Aqui fica a sequência de boot:

Yenta IRQ list 0690 PCI irq11

Socket status: 300000020

Yenta IRQ list 0690, PCI irq11

Socket status: 30000006

uhci.c: USB Universal Host Controller Interface Driver v1.1

PCI: Found IRQ 11 for device 00:07.2

PCI: Sharing IRQ 11 with 00:03.0

PCI: Sharing IRQ 11 with 00:03.1

uhci.c: USB UHCI at I/O 0xdce0, IRQ 11

e a partir daqui a máquina naz faz mais nada. Alguém me pode ajudar em como ultrapassar isto.
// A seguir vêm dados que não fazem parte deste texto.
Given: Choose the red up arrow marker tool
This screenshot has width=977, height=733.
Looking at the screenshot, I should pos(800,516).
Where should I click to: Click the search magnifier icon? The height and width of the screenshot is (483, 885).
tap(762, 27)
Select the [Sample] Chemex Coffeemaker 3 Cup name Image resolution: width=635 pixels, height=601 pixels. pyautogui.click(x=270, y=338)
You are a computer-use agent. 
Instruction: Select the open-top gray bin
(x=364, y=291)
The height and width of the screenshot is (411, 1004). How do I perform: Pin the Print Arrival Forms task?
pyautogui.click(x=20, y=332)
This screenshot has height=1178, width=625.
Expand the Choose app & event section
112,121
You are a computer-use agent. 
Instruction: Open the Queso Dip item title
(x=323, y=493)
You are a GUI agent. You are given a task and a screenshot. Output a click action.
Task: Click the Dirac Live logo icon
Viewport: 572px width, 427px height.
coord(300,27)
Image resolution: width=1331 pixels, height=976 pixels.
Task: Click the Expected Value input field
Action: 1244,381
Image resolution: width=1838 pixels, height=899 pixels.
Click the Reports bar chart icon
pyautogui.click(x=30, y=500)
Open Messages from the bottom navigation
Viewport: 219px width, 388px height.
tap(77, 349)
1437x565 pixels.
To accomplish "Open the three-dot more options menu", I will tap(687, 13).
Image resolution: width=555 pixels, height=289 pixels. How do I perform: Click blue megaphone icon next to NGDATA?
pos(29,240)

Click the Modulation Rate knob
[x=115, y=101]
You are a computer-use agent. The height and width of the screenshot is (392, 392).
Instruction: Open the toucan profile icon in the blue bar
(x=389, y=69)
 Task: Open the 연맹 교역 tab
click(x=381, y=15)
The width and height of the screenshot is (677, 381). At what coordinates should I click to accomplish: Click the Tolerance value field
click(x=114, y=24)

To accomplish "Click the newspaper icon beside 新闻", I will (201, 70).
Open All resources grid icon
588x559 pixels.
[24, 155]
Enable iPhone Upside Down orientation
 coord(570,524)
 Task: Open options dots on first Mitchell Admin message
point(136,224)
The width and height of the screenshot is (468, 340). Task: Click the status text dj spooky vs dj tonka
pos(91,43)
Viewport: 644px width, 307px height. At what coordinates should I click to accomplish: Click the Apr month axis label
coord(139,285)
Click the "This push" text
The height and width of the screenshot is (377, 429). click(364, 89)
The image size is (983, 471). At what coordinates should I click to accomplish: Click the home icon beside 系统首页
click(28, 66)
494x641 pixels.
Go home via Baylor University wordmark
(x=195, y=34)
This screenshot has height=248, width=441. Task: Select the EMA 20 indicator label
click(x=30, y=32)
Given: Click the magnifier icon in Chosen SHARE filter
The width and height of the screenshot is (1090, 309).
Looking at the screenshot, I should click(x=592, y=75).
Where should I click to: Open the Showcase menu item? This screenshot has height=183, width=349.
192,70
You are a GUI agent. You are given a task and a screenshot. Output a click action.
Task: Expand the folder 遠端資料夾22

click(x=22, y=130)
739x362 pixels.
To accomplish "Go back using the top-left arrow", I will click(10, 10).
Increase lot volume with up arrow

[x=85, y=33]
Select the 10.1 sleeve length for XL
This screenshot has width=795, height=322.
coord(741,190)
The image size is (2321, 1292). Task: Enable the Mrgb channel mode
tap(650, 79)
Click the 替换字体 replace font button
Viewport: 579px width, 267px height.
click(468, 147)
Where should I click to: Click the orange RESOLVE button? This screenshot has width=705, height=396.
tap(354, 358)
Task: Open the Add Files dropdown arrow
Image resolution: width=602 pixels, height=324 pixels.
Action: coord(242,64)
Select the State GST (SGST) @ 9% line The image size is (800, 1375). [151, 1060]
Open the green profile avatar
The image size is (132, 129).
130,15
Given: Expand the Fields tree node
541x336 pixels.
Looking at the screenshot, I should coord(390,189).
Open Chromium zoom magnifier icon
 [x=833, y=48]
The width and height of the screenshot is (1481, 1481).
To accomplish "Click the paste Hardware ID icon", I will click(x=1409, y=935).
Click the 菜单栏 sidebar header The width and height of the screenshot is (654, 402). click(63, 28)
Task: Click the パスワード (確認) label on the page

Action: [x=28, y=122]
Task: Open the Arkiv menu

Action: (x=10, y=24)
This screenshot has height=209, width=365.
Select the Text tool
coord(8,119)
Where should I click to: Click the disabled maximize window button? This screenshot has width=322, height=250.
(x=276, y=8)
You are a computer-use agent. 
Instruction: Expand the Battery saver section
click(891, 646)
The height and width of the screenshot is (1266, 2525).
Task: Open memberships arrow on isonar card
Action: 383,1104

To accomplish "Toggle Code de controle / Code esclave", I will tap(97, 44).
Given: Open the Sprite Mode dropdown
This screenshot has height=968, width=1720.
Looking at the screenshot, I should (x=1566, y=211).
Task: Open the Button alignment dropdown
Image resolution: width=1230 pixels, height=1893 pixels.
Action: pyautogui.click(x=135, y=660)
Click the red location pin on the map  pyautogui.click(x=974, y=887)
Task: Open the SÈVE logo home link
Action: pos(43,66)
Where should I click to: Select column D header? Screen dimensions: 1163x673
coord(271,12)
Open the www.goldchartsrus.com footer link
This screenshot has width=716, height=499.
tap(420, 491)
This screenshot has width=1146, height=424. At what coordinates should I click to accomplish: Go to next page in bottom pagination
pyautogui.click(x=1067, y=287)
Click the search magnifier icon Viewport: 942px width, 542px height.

A máquina é um portátil Dell Latitude cpx e, instalei gentoo na 2º partição do disco.

 Cumprimentos,

 Jaime

----------

## darktux

Tens alguma coisa ligada às portas USB? Compilaste com "Support for hot-pluggable devices" ?

----------

## jaimedft

Não tenho nada ligado na porta USB. Quanto À compilação do kernel não tenho a certeza, como é que eu agora posso verificar e/ou recompilar o kernel se necessário.

Obrigado

----------

## humpback

Arranca com o cd de arranque e salta para a parte em que fazias chroot .

faz o chroot e corre os dois comandos que se seguem (bem como os mounts -o bind do proc).

Neste momento estás na tuas instalação de gentoo. Recompila o kernel e coloca pcmcia e usb como modulo e compila,instala e reboota.

----------